The 367th was a group of Ninth Air Force's 70th Fighter Wing, IX Tactical Air Command. On 6 July the 367th Fighter was moved to nearby RAF Ibsley to make way for the 387th Bomb Group.

=== 387th Bombardment Group (Medium) ===
With the fighters moved to Ibsley, the Martin B-26 Marauders of the 387th Bombardment Group moved to Stoney Cross from RAF Chipping Ongar on 25 June 1944. They had the following bomber squadrons and fuselage codes:
- 556th Bombardment Squadron (FW)
- 557th Bombardment Squadron (KS)
- 558th Bombardment Squadron (KX)
- 559th Bombardment Squadron (TQ)

The 387th was a group of Ninth Air Force's 98th Bombardment Wing, IX Bomber Command. By 1 September the group was able to move across the English Channel to its Advanced Landing Ground at a captured Luftwaffe airfield, Maupertus-sur-Mer Airfield, France (A-15).

==Civil use==
Upon its release from military use, the airfield stood neglected. The Forestry Commission, who have managed the crown lands of the New Forest since 1924, took over the management of the site upon its closure. Runways were broken up in the 1960s, putting an end to their use for informal driving lessons, to meet demands for hardcore in the area and most of the usable buildings were sold. The final remaining structure - the water tower - was removed in 2004.

At present a minor C road runs along the length of the main 25/07 runway as a right of way. The other two runways are still clearly visible in aerial photography, although the concrete has been removed. The eastern perimeter road is also in use as a C road. The Forestry Commission has established car parks on three dispersal pans and two campsites make use of other former dispersal sites alongside the eastern 33/15 runway. Almost all of the other dispersal hardstands have been removed, although a few survive in a deteriorated condition. There is a small marker along one of the roads as a memorial to the former airfield and an interpretation board at one of the car parks.

From 1951 to 1954 the accommodation site at Longbeech was used by New Forest District council to house families waiting for council housing. The site had grocery, doctor's surgery, library, and hall which doubled up as a cinema at the weekends. The site was vacated by 1955.
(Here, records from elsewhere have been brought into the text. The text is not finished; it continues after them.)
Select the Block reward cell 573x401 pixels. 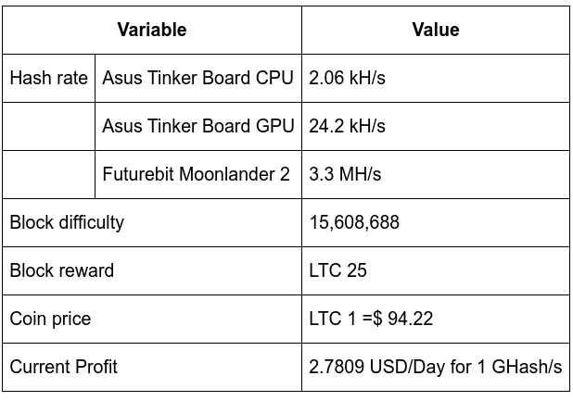(152, 270)
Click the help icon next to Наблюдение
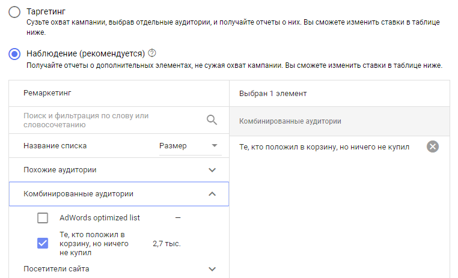 click(151, 53)
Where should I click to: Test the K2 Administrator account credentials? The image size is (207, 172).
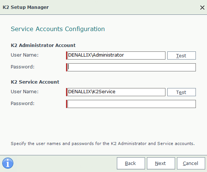pos(181,55)
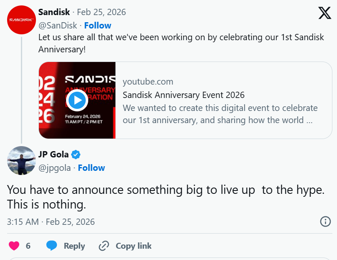Open Sandisk Anniversary Event 2026 card title
The image size is (337, 260).
pyautogui.click(x=184, y=95)
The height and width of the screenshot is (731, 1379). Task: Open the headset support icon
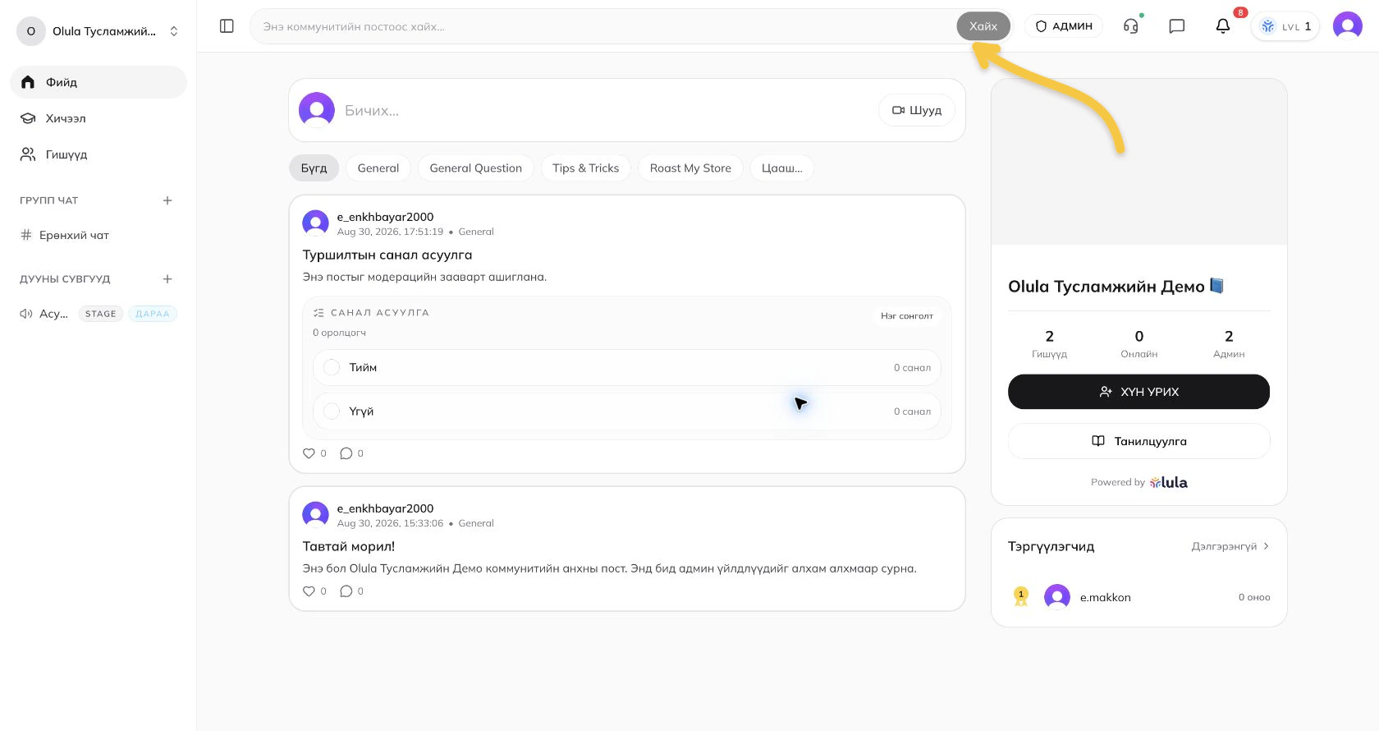(1131, 26)
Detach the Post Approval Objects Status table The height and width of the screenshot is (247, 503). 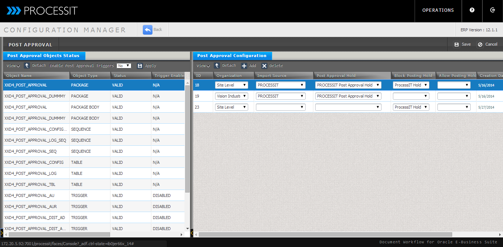click(x=27, y=66)
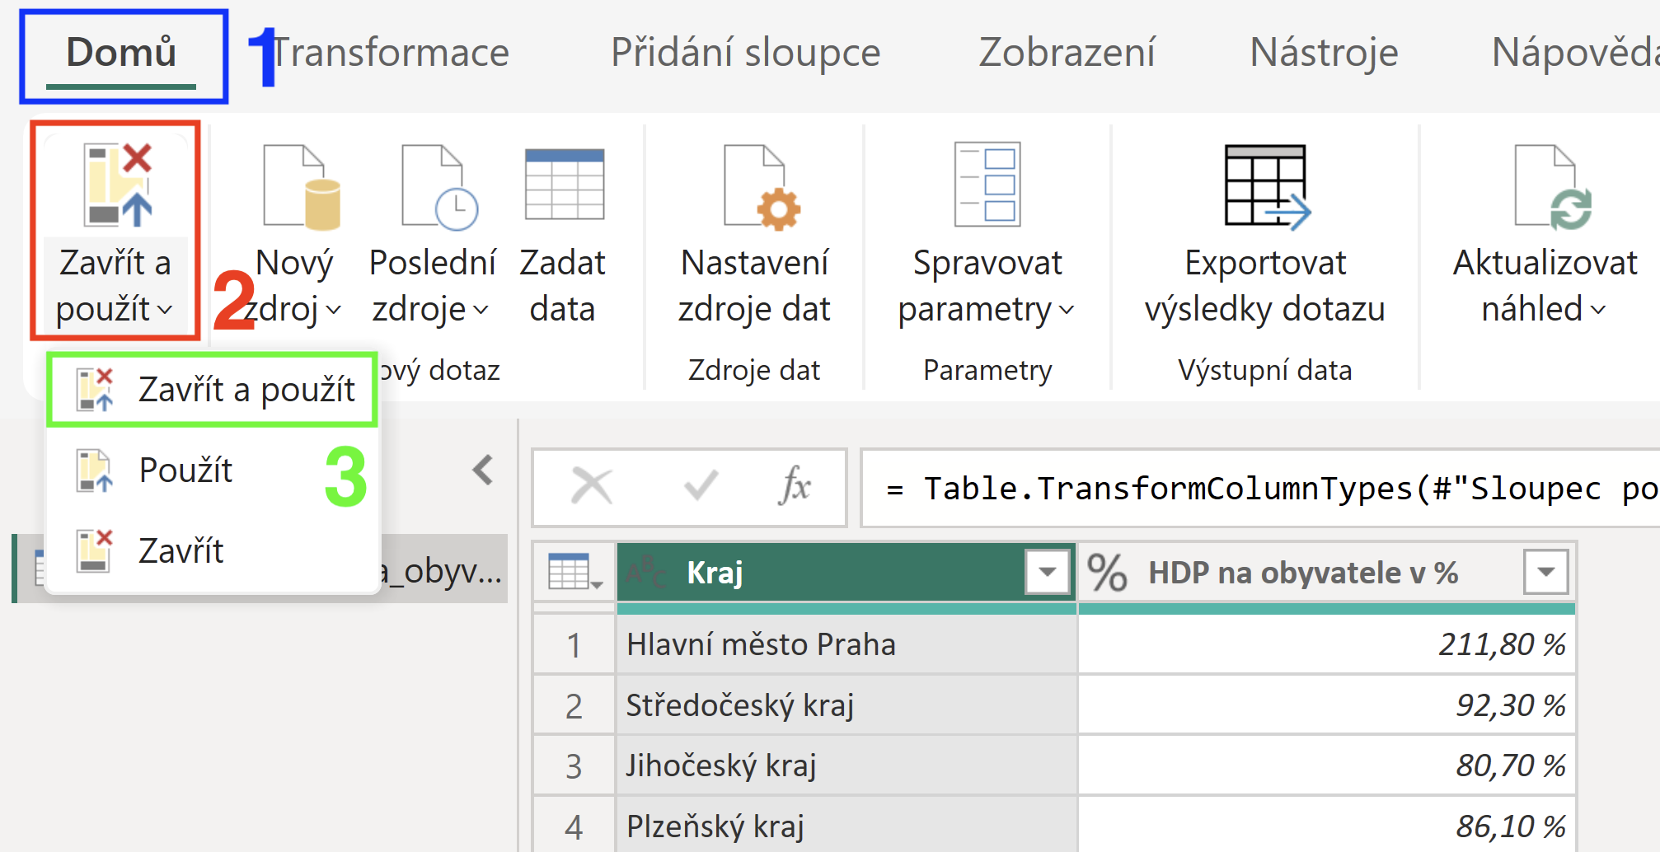The height and width of the screenshot is (852, 1660).
Task: Open the Přidání sloupce tab
Action: pyautogui.click(x=745, y=53)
In 1986 RAF Stoney Cross hit the national news when a Hampshire Constabulary-led police operation evicted a large group of Peace Convoy travellers from the airfield site. BBC2 recorded the week-long occupation leading to an early-morning eviction in the documentary 'Seven Days At Stoney Cross (1986)

The concrete roads in Longbeech still exist but those on the remainder of the airfield that had survived the earlier 'blitz' were removed in the 1990s.